HB -that works great too. The only real advantage to hot composting is that it cooks the weed seeds so you have fewer problems with weeds cropping up. We've done the tilling under thing although I do it in the fall. I scattered some old hay on the garden once figuring to till it under in the spring but it insulated the ground and it took "forever" for the ground to dry out. I finally raked it all up and hot composted it. Hot composting is faster also.

We also have an ongoing compost pile to throw thngs in that the goat won't eat. I empty it in the spring and spread the compost on the garden then.


----------



## cqp33

I had a compost pile a few houses ago (active military so I move around a lot), I built a bin that was 5 foot square with gaps between the slats for good air movement and a side that was easily removed. I bought a bagger for my riding mower to catch the mulched grass and leaves and mixed them up in the bin all together. One of the biggest mistakes people make is with keeping a pile moist (moist NOT wet)! if you get rain then it may be ok, turn the pile by taking the bottom stuff and putting it on top, if the stuff in the middle is bone dry, needs more water or turning more frequently. remember too that a compost pile can get hot enough to combust if the mixture isn't right so be careful with that! If you keep the moisture right and keep the pile turned, leaves will be black rich dirt in about 2 months!


----------



## bugoutbob

The question was asked ... do you add worms? No ... because ... A properly built compost heat will get too hot for worms, in fact it will stay above freezing most of the winter even here in Alberta


----------



## Meerkat

We take a big piece of tarp or plastic and rake the leaves onto it so its easier to carry and we don't have to use a pitch fork to pick them up, just rake em onto the plastic.

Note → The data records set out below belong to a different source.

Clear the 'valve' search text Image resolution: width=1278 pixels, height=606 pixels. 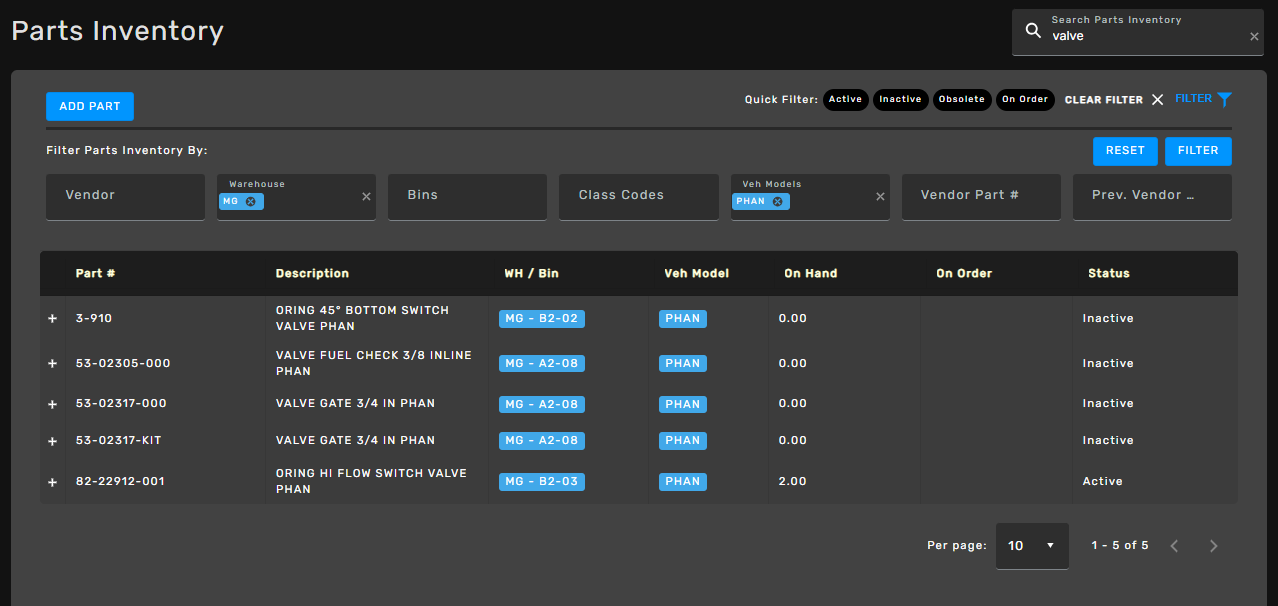pyautogui.click(x=1254, y=37)

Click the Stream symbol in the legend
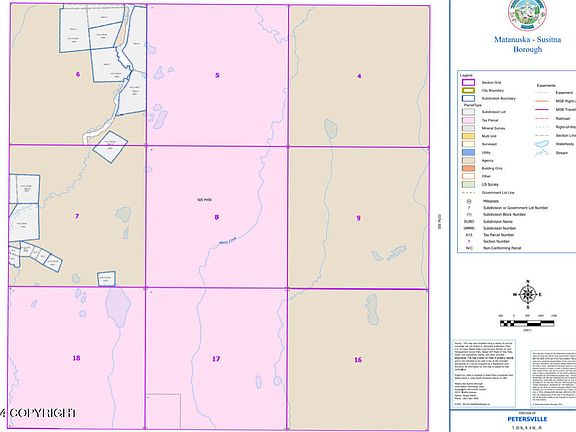[x=542, y=153]
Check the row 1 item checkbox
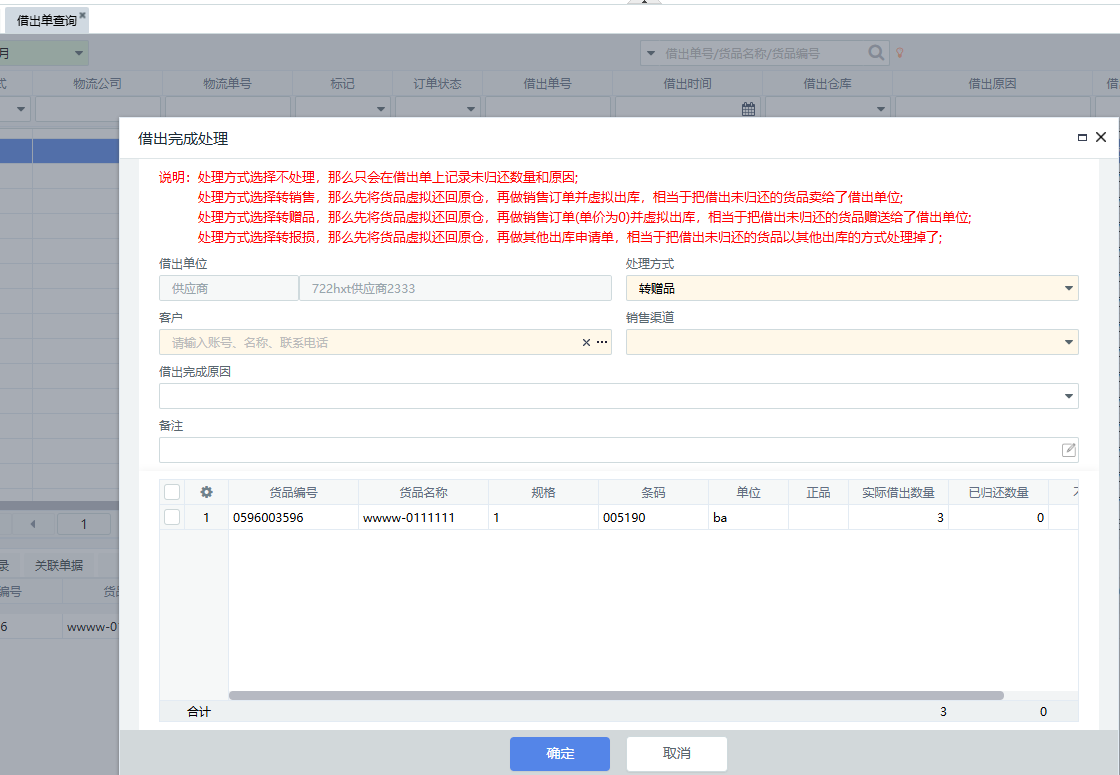Viewport: 1120px width, 775px height. [172, 518]
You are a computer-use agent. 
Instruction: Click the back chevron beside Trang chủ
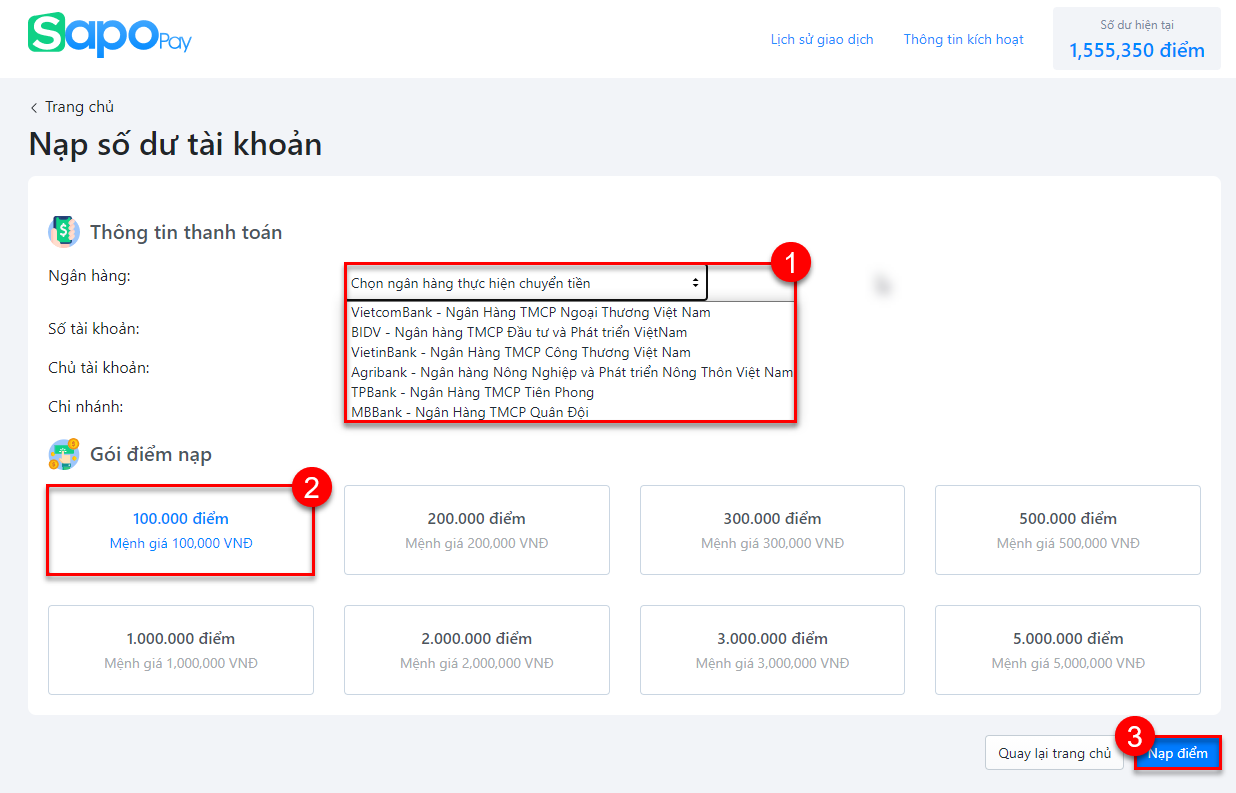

We do this every fall or here its actually every winter before they fall. We use one tumbler on a stand ,got that about 8 yr.s ago very expensive about $500 .The other two we got for $12 a piece. Those we use pitch fork to turn. or use them to store leaves in if not enough green around. 

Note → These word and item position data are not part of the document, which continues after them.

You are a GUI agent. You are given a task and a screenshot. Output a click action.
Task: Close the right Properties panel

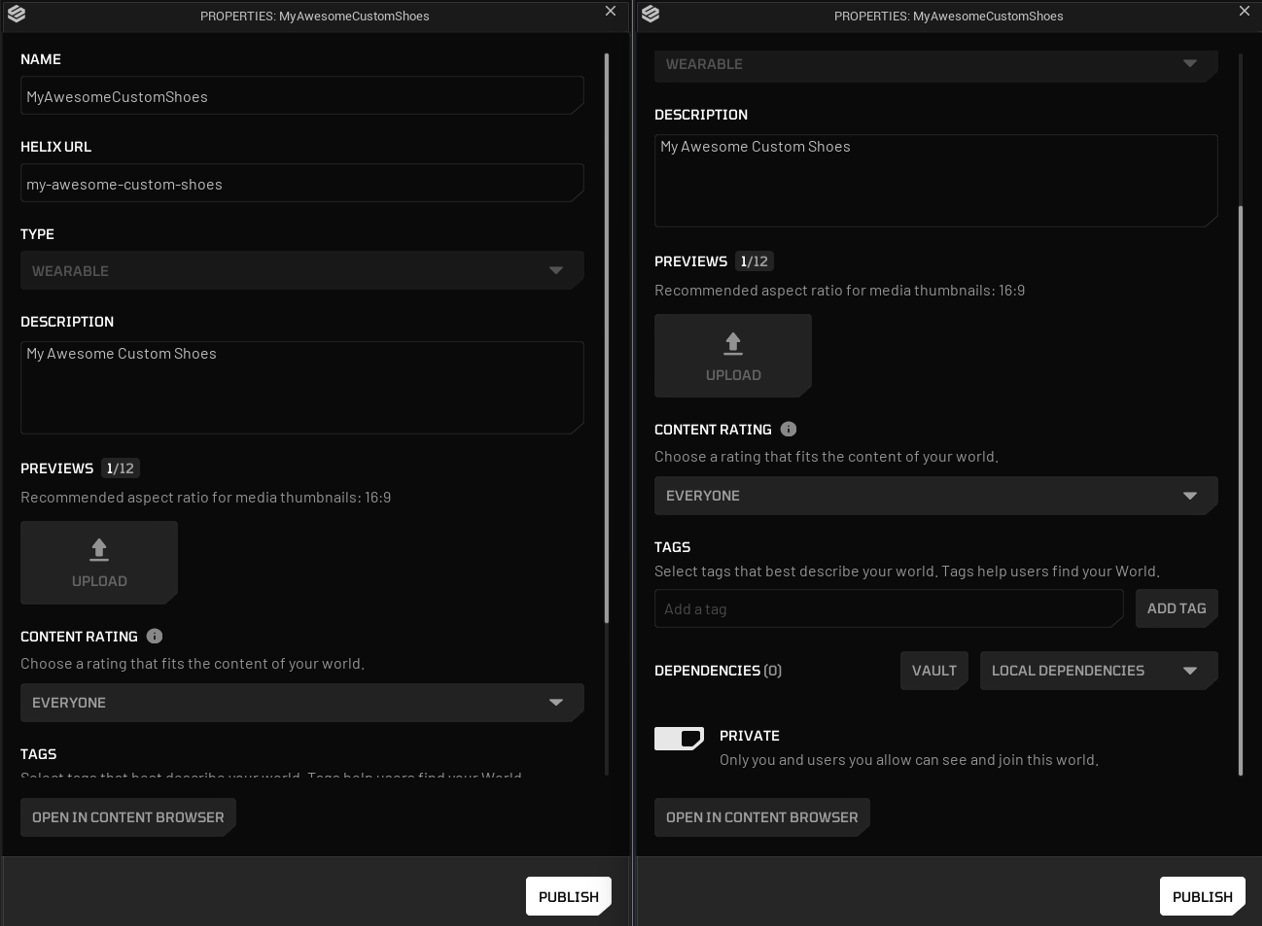(x=1244, y=11)
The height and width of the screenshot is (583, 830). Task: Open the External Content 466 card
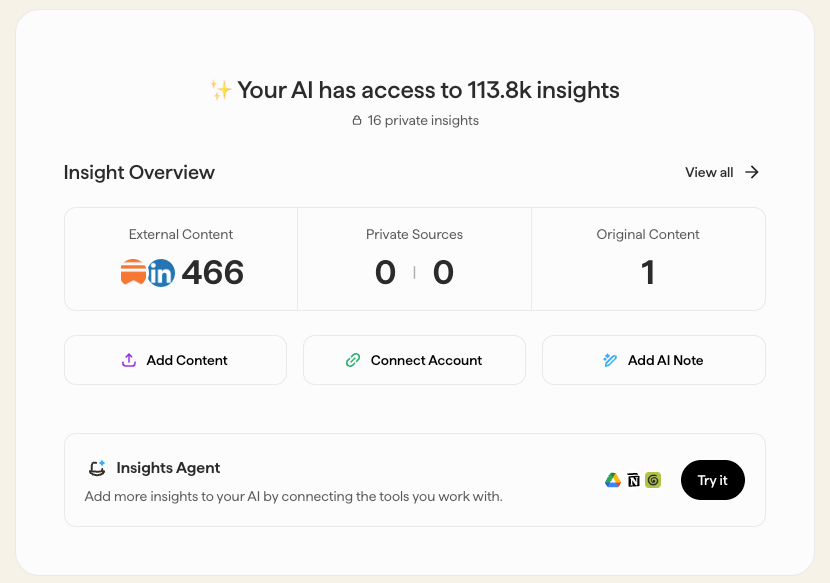[181, 259]
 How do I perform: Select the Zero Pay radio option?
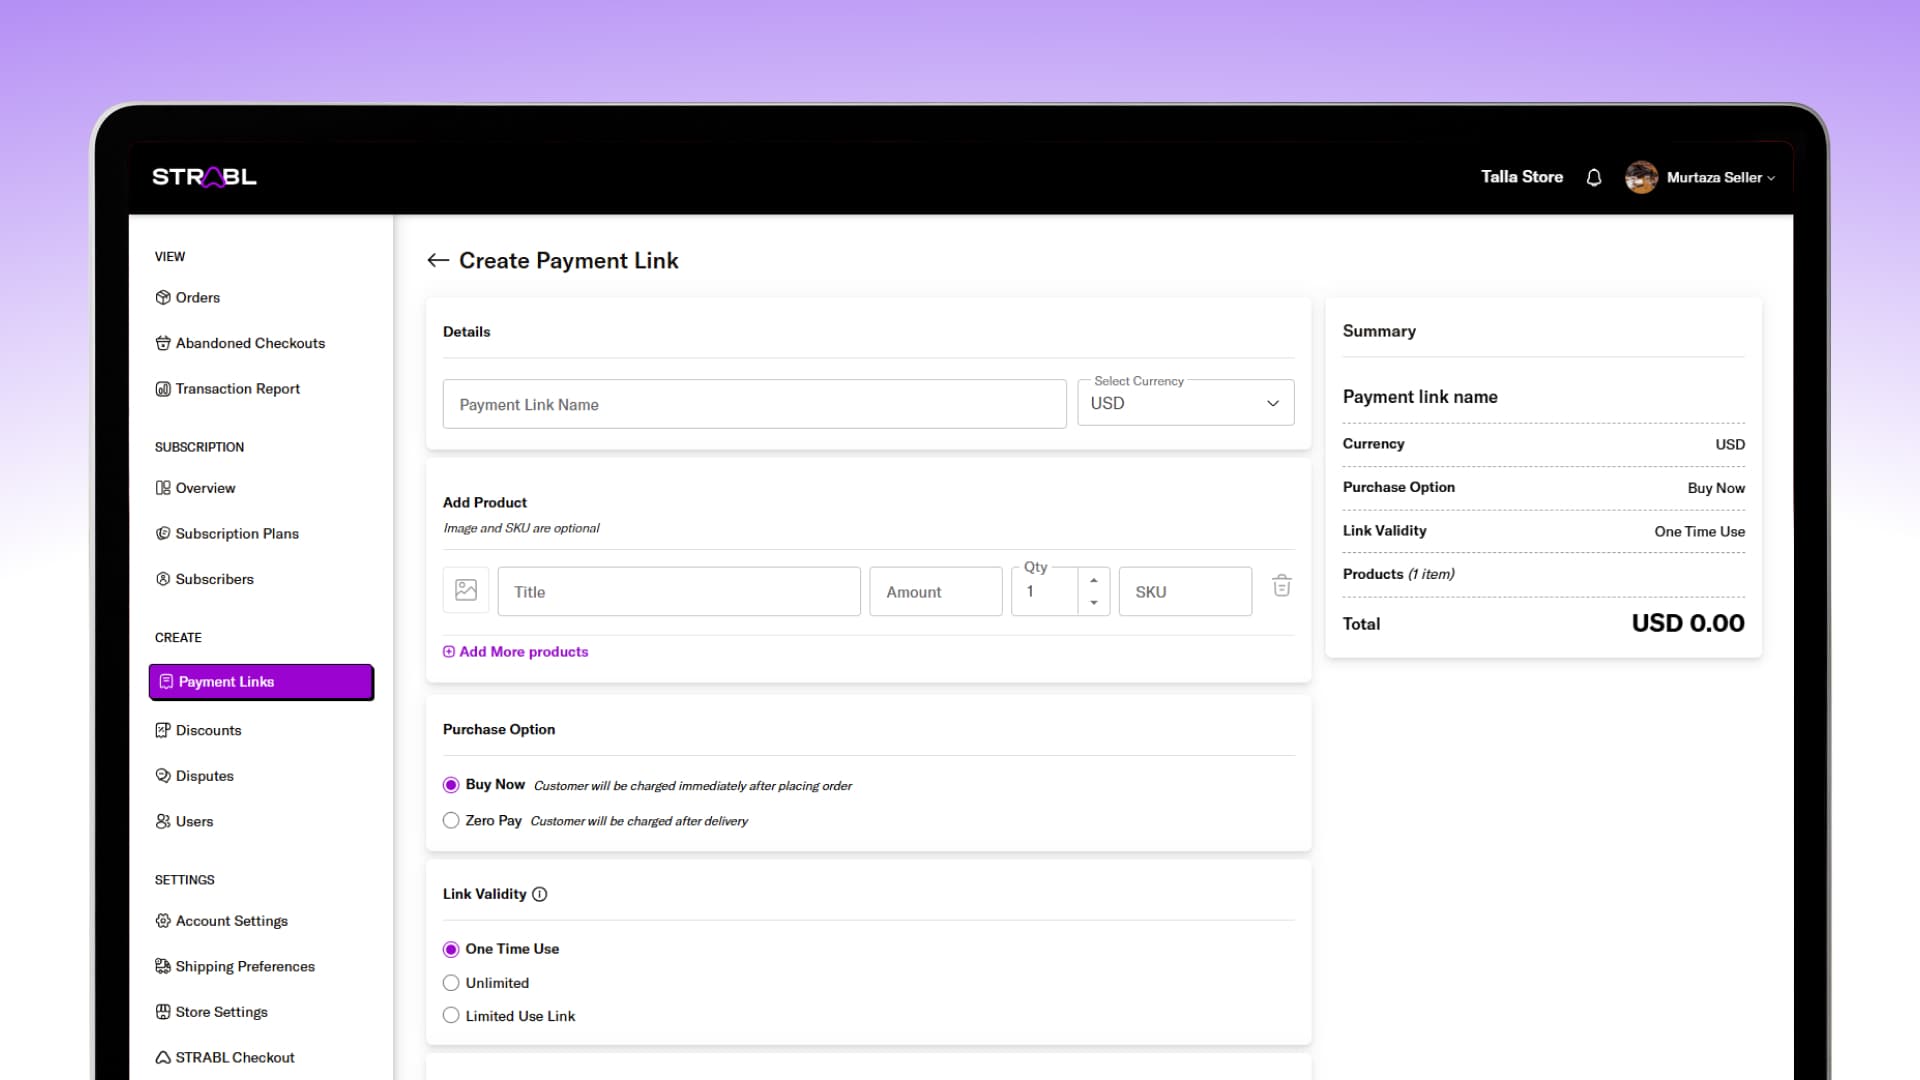451,820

We put kitchen scraps, no oil, dairy or meat of any kind in ours. We do use last years chicken manure.


----------



## crabapple

I am with The_Blob, no matter what you are composting you need to grind/shredding,Compost pile should have a 30:1 C/N ratio. 
Carob/browns ingredients 30 pounds to 1 pound Nitrogen/Green ingredients. You should have sufficient water, not wet ,but moisture in the whole pile. It will compost better if you turn it once a week, twice a week is better.


----------